I have two copies of the same job stuck in the Initializing status in Alteryx Server. All scheduled jobs are now getting queued and not executing. Multiple service restarts and server reboots have not resolved the issue.
I found this in the log file repeating many times:
"S:\Alteryx\Service\AlteryxService_Client\Persistence_MongoDB.cpp: 1558. PersistenceContainer_MongoDBImpl_Get_Error: Record identifier is invalid <ID_REMOVED> collection <AS_Schedules>" "PersistenceHandler_ReadBody_UnknownError: Resetting persistence containers and rethrowing."
While the server thinks these two jobs are initializing, there's no running AlteryxEngineCmd task.
I can see the two jobs in MongoDB in AS_Queue.
I tried to stop the job using Gallery Admin > Jobs > Status, but the jobs remain. I also tried using Options > View Schedules in Alteryx Designer on the server, but the "Delete Queue Entry" button is disabled for the two jobs in the Initializing status.
"AlteryxService version 2021.1.2.20534 (c) Alteryx, Inc. - All Rights Reserved."

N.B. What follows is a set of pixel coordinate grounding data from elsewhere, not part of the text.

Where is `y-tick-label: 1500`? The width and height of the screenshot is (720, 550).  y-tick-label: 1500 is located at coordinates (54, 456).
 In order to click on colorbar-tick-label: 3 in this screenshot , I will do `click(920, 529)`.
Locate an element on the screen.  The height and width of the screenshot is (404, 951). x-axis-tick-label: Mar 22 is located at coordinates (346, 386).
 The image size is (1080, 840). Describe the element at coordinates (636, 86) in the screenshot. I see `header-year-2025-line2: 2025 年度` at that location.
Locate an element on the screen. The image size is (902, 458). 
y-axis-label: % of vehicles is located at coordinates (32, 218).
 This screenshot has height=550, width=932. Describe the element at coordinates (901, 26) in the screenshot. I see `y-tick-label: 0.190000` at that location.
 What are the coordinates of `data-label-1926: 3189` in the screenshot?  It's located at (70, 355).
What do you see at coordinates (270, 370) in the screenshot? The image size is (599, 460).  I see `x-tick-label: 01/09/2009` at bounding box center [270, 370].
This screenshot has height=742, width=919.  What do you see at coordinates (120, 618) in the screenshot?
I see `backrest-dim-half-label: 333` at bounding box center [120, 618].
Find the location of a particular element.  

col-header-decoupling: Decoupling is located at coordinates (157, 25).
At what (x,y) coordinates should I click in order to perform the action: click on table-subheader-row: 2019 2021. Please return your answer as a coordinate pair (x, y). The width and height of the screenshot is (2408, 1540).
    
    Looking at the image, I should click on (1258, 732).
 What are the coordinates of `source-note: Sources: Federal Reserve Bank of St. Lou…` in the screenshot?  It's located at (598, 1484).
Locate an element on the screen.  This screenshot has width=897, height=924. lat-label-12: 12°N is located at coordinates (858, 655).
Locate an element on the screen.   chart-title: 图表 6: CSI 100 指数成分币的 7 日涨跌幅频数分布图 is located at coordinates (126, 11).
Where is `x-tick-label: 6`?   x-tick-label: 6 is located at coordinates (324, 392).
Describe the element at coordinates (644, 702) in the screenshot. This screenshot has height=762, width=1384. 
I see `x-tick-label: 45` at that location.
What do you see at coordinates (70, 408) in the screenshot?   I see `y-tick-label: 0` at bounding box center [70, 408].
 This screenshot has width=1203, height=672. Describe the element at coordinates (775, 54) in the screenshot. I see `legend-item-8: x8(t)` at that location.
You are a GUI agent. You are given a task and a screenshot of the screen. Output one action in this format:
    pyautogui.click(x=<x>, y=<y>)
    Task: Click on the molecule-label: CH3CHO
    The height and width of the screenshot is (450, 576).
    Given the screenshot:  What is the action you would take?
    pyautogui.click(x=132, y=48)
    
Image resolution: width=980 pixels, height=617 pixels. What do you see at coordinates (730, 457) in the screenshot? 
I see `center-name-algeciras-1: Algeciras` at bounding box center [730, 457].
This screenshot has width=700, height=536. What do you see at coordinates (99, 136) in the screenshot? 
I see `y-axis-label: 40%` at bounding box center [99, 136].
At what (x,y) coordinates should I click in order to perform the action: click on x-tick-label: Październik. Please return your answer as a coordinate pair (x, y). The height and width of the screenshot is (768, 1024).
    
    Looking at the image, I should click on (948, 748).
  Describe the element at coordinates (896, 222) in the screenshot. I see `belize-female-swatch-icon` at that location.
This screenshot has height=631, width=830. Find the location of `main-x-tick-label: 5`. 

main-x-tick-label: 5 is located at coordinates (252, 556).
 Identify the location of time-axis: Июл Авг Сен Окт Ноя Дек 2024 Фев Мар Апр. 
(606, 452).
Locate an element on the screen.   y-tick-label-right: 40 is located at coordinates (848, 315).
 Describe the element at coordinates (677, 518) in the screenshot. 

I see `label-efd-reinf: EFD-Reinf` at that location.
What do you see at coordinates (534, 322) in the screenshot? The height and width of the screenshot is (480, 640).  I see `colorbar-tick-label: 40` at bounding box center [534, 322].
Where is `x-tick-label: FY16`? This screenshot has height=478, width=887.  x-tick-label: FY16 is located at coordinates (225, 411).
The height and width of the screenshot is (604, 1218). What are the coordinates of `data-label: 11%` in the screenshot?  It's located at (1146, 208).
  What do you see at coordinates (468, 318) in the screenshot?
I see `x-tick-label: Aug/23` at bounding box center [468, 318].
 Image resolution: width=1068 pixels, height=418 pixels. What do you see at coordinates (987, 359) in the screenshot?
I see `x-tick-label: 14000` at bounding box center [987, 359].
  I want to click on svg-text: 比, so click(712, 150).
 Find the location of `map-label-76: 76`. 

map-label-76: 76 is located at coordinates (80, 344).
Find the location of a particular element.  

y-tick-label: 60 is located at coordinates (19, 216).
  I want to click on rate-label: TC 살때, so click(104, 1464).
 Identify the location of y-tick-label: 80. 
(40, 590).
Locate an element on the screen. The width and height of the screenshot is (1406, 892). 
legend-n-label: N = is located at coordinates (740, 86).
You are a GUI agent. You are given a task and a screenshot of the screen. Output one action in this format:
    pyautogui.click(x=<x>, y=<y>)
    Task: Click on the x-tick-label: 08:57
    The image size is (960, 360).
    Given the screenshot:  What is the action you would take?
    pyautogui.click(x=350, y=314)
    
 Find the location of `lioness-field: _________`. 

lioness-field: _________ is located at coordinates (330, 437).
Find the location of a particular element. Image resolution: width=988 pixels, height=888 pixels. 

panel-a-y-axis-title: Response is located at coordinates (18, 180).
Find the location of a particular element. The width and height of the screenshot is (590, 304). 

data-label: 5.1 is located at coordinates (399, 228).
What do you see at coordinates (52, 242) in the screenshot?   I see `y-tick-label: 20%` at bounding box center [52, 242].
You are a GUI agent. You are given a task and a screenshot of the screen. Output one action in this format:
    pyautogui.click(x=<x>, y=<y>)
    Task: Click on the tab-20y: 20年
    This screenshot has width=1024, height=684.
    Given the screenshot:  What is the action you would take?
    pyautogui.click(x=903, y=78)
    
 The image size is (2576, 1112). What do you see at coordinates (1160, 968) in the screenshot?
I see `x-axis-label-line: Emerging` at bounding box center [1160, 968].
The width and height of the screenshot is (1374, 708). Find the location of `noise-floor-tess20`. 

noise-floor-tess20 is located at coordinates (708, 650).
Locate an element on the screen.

Any suggestions on how to get the server up and running again during this holiday weekend? I opened a case with Alteryx Support on Friday morning, but haven't heard anything back.
We upgraded to 2021.1 on Friday and have the exact same problem. Two jobs are stuck in the queue as initializing and server reboots and service restarts (though we're forced to kill the process to get it to restart) have failed to fix the problem.
I'm still trying to get to the root cause. After a suggestion from support and a bit of my own experimentation, I was able to get rid of the jobs. However, I don't recommend following the same path until we find the actual cause.
In my testing, I seem to be having problems with workflows that use gallery-defined Data Connections to SQL Server, while workflows that contain their own connection strings seem to be okay. If you do your own testing, I suggest unchecking the workflow validation box when saving to server. You can then use the Run button in Gallery, which will timeout after 30 seconds rather than getting totally stuck.
Again, I don't suggest trying this yourself, but I'll give you the details anyway. Note that I have a single server configuration acting as the controller and worker. To remove the stuck jobs, I did this:
- Changed the server config to NOT run unassigned jobs and added a Job tag that isn't currently used by any workflows
- Restarted the Alteryx Service (had to manually kill the task to complete the restart)
- Went to Gallery Admin > Jobs
- I was now able to use the Minus button to delete the jobs
I have narrowed down the issue to the Gallery database connections that are mentioned in @hody's post. To re-iterate, if I change the Input tool connection to not use the Gallery connection, the process works fine. So there seems to be an issue with the way Alteryx Server initializes a workflow using a Gallery connection.
This issue has manifested AFTER upgrading to Server 2021.1.